• **Problem to work on**
Print every one of the records verbatim, omitting nothing.

• **Saved entries**
══════════

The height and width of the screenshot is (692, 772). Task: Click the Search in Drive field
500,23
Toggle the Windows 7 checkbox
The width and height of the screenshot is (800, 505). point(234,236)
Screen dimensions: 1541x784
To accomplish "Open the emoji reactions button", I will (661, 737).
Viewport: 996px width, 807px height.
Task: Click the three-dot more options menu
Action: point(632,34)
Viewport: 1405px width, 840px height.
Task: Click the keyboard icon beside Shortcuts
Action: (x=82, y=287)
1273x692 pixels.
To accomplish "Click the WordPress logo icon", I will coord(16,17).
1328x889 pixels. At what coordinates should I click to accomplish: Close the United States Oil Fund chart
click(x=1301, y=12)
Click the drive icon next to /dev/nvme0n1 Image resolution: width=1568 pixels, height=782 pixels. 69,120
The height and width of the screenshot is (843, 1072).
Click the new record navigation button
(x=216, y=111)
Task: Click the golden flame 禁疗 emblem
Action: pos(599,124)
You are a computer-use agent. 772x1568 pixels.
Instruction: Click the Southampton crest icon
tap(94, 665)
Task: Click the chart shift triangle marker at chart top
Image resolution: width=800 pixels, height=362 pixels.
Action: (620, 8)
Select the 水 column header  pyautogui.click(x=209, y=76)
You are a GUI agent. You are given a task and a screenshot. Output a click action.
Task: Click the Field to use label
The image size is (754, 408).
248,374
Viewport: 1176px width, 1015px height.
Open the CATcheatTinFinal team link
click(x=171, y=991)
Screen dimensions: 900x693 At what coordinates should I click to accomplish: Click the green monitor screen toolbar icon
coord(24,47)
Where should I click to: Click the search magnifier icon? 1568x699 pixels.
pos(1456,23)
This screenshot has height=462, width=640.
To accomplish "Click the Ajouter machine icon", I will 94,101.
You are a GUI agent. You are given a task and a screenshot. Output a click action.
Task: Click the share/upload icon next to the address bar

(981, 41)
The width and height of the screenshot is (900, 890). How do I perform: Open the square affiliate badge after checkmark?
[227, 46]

══════════

• **Answer for this exercise**
The height and width of the screenshot is (692, 772). Task: Click the Search in Drive field
500,23
Toggle the Windows 7 checkbox
The width and height of the screenshot is (800, 505). point(234,236)
Screen dimensions: 1541x784
To accomplish "Open the emoji reactions button", I will (661, 737).
Viewport: 996px width, 807px height.
Task: Click the three-dot more options menu
Action: point(632,34)
Viewport: 1405px width, 840px height.
Task: Click the keyboard icon beside Shortcuts
Action: (x=82, y=287)
1273x692 pixels.
To accomplish "Click the WordPress logo icon", I will coord(16,17).
1328x889 pixels. At what coordinates should I click to accomplish: Close the United States Oil Fund chart
click(x=1301, y=12)
Click the drive icon next to /dev/nvme0n1 Image resolution: width=1568 pixels, height=782 pixels. 69,120
The height and width of the screenshot is (843, 1072).
Click the new record navigation button
(x=216, y=111)
Task: Click the golden flame 禁疗 emblem
Action: pos(599,124)
You are a computer-use agent. 772x1568 pixels.
Instruction: Click the Southampton crest icon
tap(94, 665)
Task: Click the chart shift triangle marker at chart top
Image resolution: width=800 pixels, height=362 pixels.
Action: (620, 8)
Select the 水 column header  pyautogui.click(x=209, y=76)
You are a GUI agent. You are given a task and a screenshot. Output a click action.
Task: Click the Field to use label
The image size is (754, 408).
248,374
Viewport: 1176px width, 1015px height.
Open the CATcheatTinFinal team link
click(x=171, y=991)
Screen dimensions: 900x693 At what coordinates should I click to accomplish: Click the green monitor screen toolbar icon
coord(24,47)
Where should I click to: Click the search magnifier icon? 1568x699 pixels.
pos(1456,23)
This screenshot has height=462, width=640.
To accomplish "Click the Ajouter machine icon", I will 94,101.
You are a GUI agent. You are given a task and a screenshot. Output a click action.
Task: Click the share/upload icon next to the address bar

(981, 41)
The width and height of the screenshot is (900, 890). How do I perform: Open the square affiliate badge after checkmark?
[227, 46]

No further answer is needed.